Scotland Yard commence son travail au Pakistan

Arrivée à l’aéroport d’Islamabad, hier, d’enquêteurs de la célèbre police criminelle britannique.
Photo: Agence Reuters Arrivée à l’aéroport d’Islamabad, hier, d’enquêteurs de la célèbre police criminelle britannique.

Rawalpindi — Scotland Yard a commencé hier à aider les autorités pakistanaises, à leur demande, dans l'enquête sur le meurtre de Benazir Bhutto, le président Pervez Moucharraf espérant mettre fin à une controverse autour de la mort de l'ex-premier ministre.

«L'équipe de Scotland Yard a débuté sa coopération avec les enquêteurs pakistanais, leur offrant une assistance technique dans l'enquête sur l'assassinat», a déclaré le porte-parole du ministère de l'Intérieur, Javed Cheema.

Les cinq ou six experts en antiterrorisme et médecine légale de la célèbre police criminelle britannique, arrivés discrètement hier à Islamabad, devaient se rendre sur les lieux de l'attentat suicide qui a coûté la vie à Mme Bhutto, à Rawalpindi, près de la capitale.

Ils doivent aussi examiner la voiture dans laquelle l'opposante a trouvé la mort le 27 décembre. Car M. Moucharraf s'est dit «pas entièrement satisfait» de l'enquête locale, tout en martelant que le gouvernement ou les services de renseignement n'avaient pas tenté de dissimuler des «secrets».

Le chef de l'État s'est montré toutefois agacé que les services de la voirie aient nettoyé les lieux du crime à grande eau juste après le meurtre.

De fait, la tâche de Scotland Yard sera difficile tant les fautes de procédure et les erreurs des autorités, au moins en matière de communication, ont été flagrantes.

«Cette équipe de Scotland Yard... Qu'est-ce qu'elle va faire ici? Elle va travailler sous l'autorité du gouvernement. Cet exercice n'aura pas de sens», a dénoncé Farooq Naïk, avocat de la défunte figure de l'opposition.

Le Parti du peuple pakistanais (PPP) de Mme Bhutto ne coopérera à aucune enquête autre que celle qui serait lancée sous l'autorité des Nations unies, sur le modèle de celle mise sur pied pour l'assassinat de l'ex-premier ministre libanais Rafiq Hariri en 2005, a répété M. Naïk.

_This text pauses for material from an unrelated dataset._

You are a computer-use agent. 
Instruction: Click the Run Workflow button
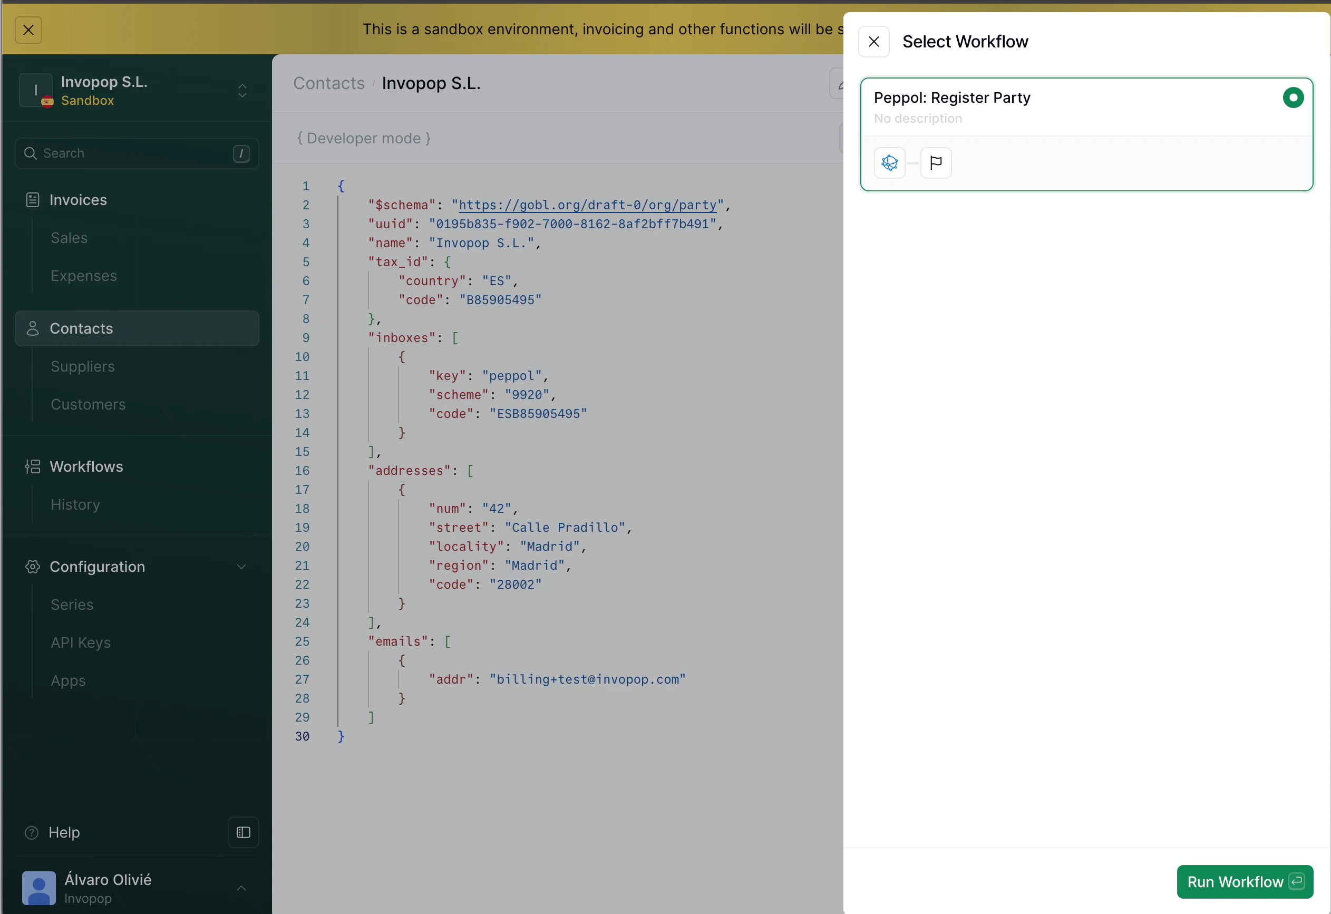point(1245,881)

Le camp Bhutto et le PPP réclament depuis une semaine une enquête de l'ONU, ce qui est quasiment impossible car cela nécessiterait la participation présumée d'un pays tiers.

Les Britanniques «vont [...] demander deux choses: "Connaissez-vous les causes de la mort? Avez-vous un rapport d'autopsie?" Nous n'en avons pas», a reconnu un responsable gouvernemental.

Asif Ali Zardari, le veuf de Mme Bhutto, a refusé que les médecins pratiquent une autopsie le soir du drame et Mme Bhutto a été inhumée le lendemain, conformément à la tradition musulmane. La polémique sur sa mort avait alors très vite enflé.

Islamabad accuse des groupes liés à al-Qaïda, tandis que le camp de l'opposante évoque la piste de hauts responsables proches du pouvoir et des services de renseignement. Ils auraient d'ailleurs même pu agir à l'insu du chef de l'État, comme Mme Bhutto l'avait laissé entendre après une tentative d'assassinat, le 18 octobre, quand deux kamikazes l'avaient manquée de peu à Karachi, tuant 139 personnes.

«Assassin»

Dans la rue, les partisans de l'ex-chef de file de l'opposition n'hésitent pas, eux, à qualifier M. Moucharraf d'«assassin».

Et une controverse déclenchée par des déclarations du gouvernement a alimenté le soupçon du complot. Selon les autorités, Mme Bhutto serait décédée d'une fracture du crâne en heurtant le toit ouvrant de sa voiture, alors qu'elle tentait d'esquiver les balles d'un tireur, avant l'explosion de la bombe du kamikaze. Pour son parti, elle a été atteinte d'une balle à la tête.

L'arrivée de Scotland Yard apparaît donc comme une tentative d'apaisement. «Mais, sincèrement, il ne leur reste pas grand-chose à faire», a dit le responsable gouvernemental.

C'est oublier la possibilité d'identifier les auteurs de l'attentat — grâce aux prélèvements des restes du ou des corps —, la reconstitution par des chirurgiens du visage du kamikaze, et les images des deux auteurs présumés des coups de feu et de l'attentat, saisies par des vidéastes et photographes.